DIRECTION: Reproduce the lines below verbatim, from the line containing "The width and" through the line containing "Looking at the screenshot, I should click(x=301, y=233).", omitting the pictures.

INPUT DATA:
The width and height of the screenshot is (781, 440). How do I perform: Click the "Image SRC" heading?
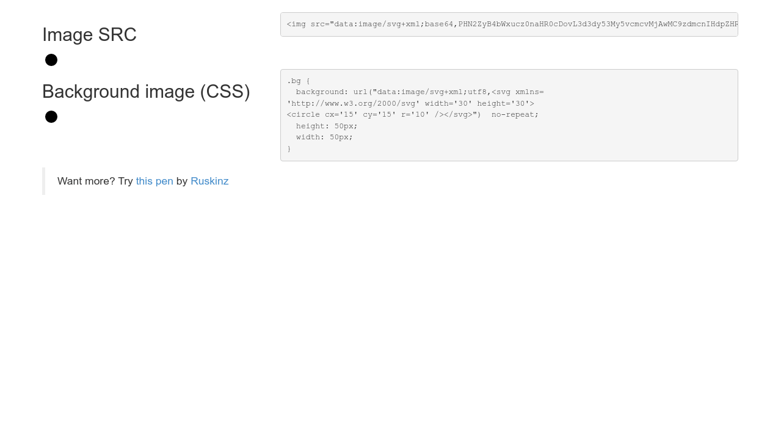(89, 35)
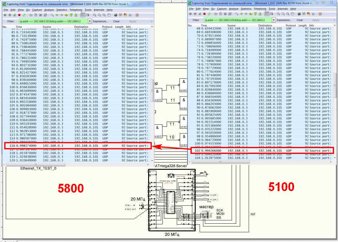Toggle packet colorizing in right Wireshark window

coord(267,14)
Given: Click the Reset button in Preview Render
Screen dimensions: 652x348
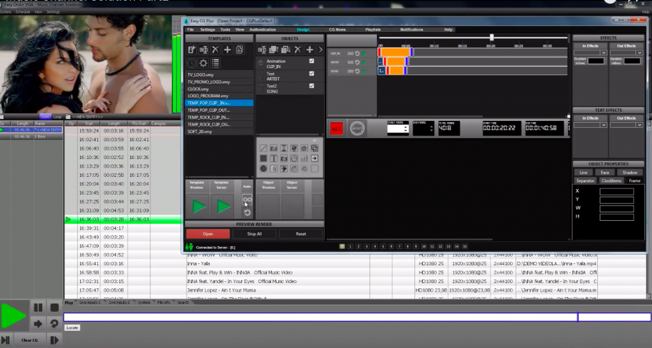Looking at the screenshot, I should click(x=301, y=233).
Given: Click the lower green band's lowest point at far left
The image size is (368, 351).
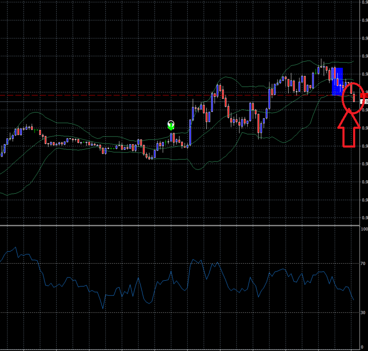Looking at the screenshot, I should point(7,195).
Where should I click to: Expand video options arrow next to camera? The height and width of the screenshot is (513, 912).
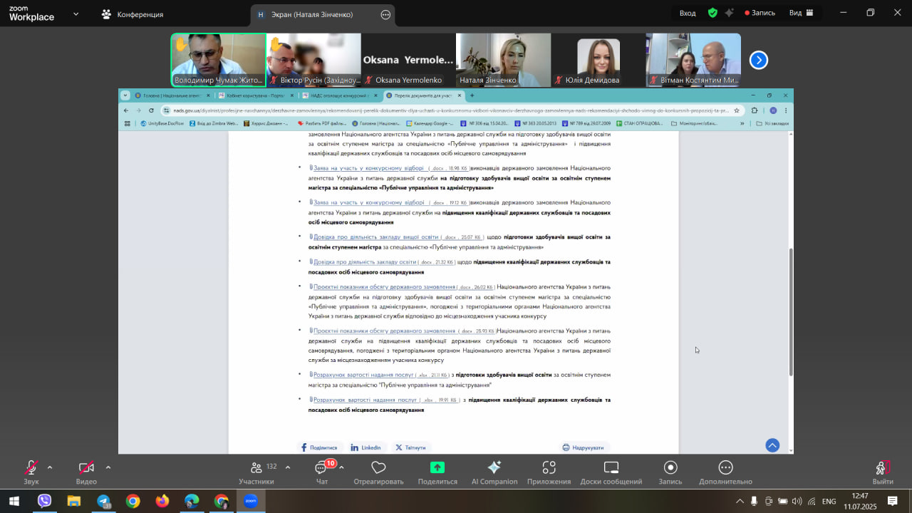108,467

...

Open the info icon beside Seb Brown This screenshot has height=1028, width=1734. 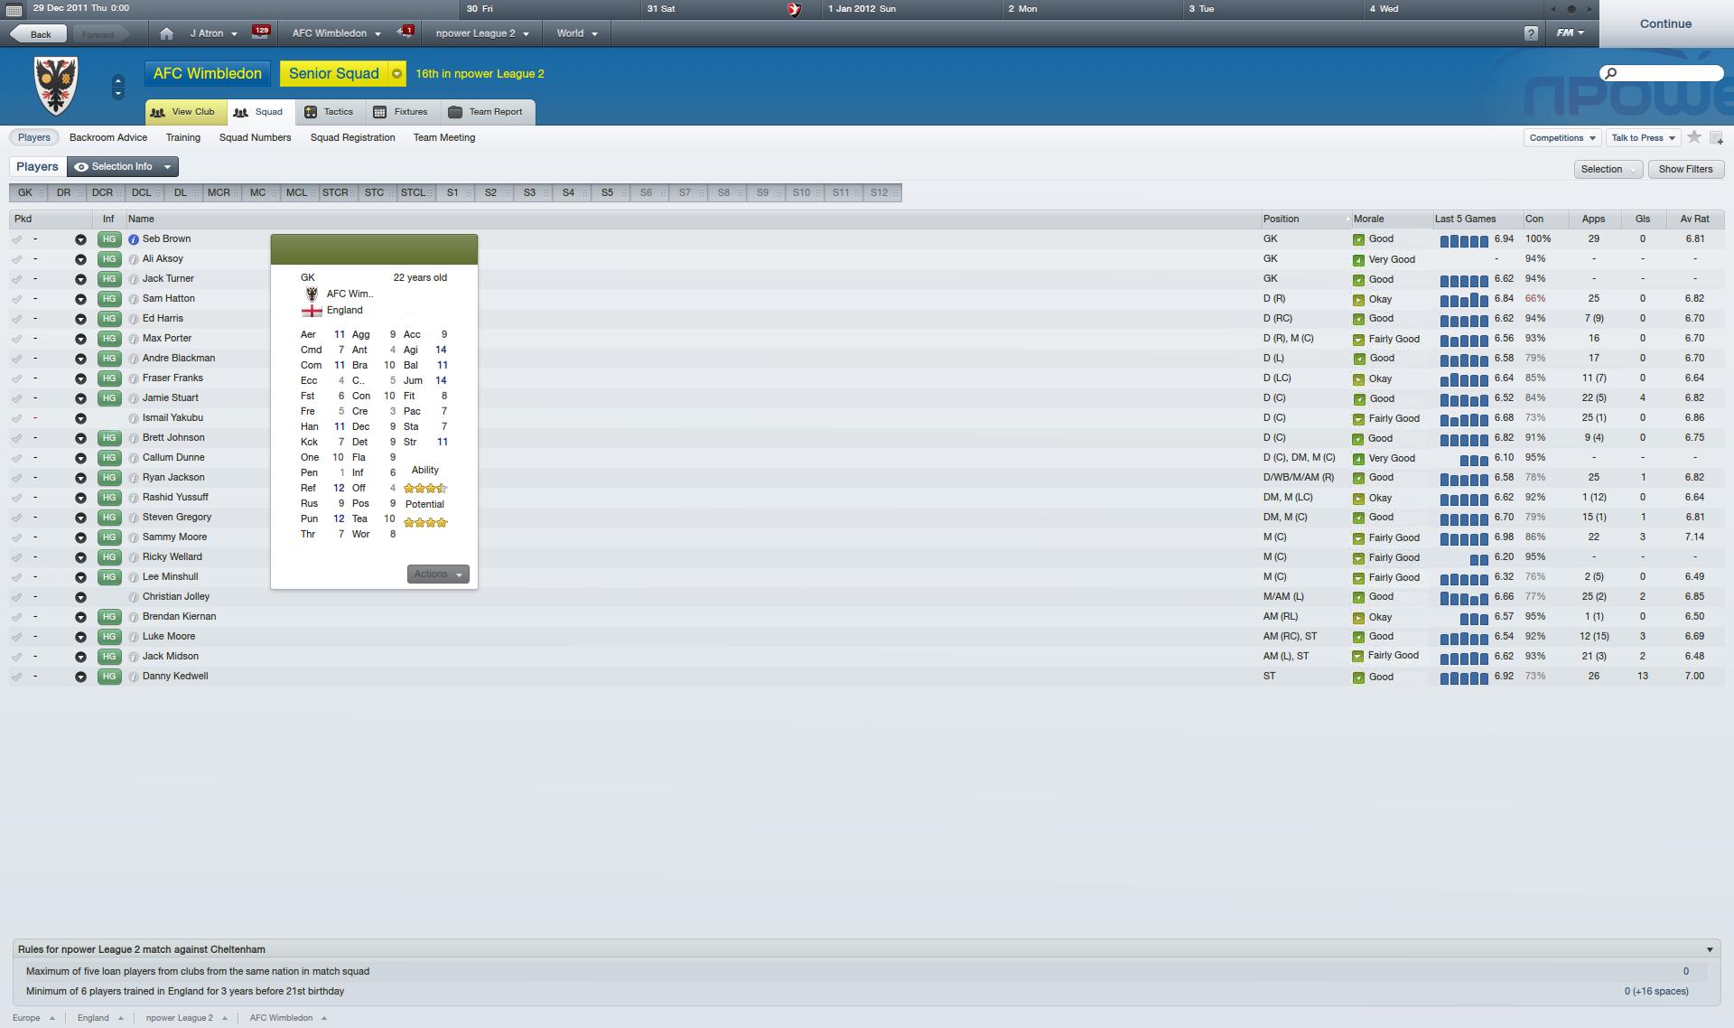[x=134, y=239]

SOLUTION TO THIS TASK:
The width and height of the screenshot is (781, 440). How do I perform: Click the "Image SRC" heading?
(89, 35)
Toggle packet colorizing in right Wireshark window

coord(267,14)
Given: Click the Reset button in Preview Render
Screen dimensions: 652x348
Looking at the screenshot, I should click(x=301, y=233).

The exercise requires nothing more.